My uncle who had type 1 was alcoholic and basically died at an early age, in part from neglect of his diabetes and alcoholism. I am always scared to broach the topic of drinking with my family, as alcoholism runs rampant, but I have been lucky to not have any adverse reactions when drinking, aside for the occasional low which I have treated and been fine.

Thanks again for your candor and honesty. I appreciate it.

I liked the post, but the picture of all of you beside the guy made me uncomfortable.

I've come across situations where the semi passed-out guy on the street was actually someone with diabetes. Everyone walked by and ignored them, assuming they were drunk.
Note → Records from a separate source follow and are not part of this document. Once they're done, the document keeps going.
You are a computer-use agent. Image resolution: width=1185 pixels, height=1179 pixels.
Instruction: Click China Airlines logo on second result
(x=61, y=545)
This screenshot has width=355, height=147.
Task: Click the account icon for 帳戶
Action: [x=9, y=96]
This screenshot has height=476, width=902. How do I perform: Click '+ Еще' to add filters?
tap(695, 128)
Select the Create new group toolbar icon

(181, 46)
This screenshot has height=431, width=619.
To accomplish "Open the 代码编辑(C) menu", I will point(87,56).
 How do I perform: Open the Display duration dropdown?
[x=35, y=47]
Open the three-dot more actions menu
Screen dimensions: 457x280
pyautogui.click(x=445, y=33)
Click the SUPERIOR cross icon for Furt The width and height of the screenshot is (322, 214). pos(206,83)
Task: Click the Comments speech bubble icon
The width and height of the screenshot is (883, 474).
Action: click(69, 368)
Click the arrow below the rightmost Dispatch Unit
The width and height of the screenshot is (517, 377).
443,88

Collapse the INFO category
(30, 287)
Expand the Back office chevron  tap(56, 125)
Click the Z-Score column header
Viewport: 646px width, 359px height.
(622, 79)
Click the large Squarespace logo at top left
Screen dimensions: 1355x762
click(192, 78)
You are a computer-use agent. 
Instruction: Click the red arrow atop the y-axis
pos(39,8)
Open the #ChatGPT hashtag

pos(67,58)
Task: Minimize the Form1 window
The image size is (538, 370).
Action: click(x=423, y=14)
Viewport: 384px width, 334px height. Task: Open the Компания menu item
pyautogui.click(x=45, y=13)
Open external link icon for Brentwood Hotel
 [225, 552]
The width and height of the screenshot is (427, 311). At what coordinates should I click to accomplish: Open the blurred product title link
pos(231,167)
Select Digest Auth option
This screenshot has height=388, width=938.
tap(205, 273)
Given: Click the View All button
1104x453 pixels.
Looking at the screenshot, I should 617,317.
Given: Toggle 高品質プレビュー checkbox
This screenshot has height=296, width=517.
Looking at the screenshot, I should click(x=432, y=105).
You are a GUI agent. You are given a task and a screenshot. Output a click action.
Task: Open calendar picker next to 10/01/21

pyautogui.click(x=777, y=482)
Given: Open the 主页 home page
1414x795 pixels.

I'd rather get the message out to maybe think about whether those folks are really drunk or maybe experiencing a low.

Bernard - We did check him first. That's why we stopped in the very first place. One of my friends is a nurse and she checked with both the kid and his friends (who were standing by and monitoring the scene) to make sure he was okay.

NEVER would we just leave someone there to flounder around on their own. And I agree - you never know who could be a low diabetic.

I am really happy to have found your blog. I did so when I googled Insulin Pump Margaritas. I drink in moderation too. But I just recently got on the pump and a contant monitoring device. I used to be pretty successful drinking and staying in control when I was on syringes but this pump and sensor make it really tricky and I havent figured it out. Thanks for some insight into how you handle it. -jIm

I am an old fogey...my college roommate in 1971 was a diabetic and she used to scare the h*** out of me coming home drunk and throwing up. My very close cousin had JD and was a very brittle diabetic, so I was freaked. You have so many more tools now to create a safer environement. Kudos to you for sharing and speaking out!